WHAT TO PRODUCE: With nothing left out, give the data back exactly.
::: THE DATA
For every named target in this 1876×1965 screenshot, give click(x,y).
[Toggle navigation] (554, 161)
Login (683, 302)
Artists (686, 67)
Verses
::::::
ANSWER TO THIS PROBLEM:
For every named target in this 1876×1965 screenshot, give click(x,y).
[Toggle navigation] (554, 161)
Login (683, 302)
Artists (686, 67)
Verses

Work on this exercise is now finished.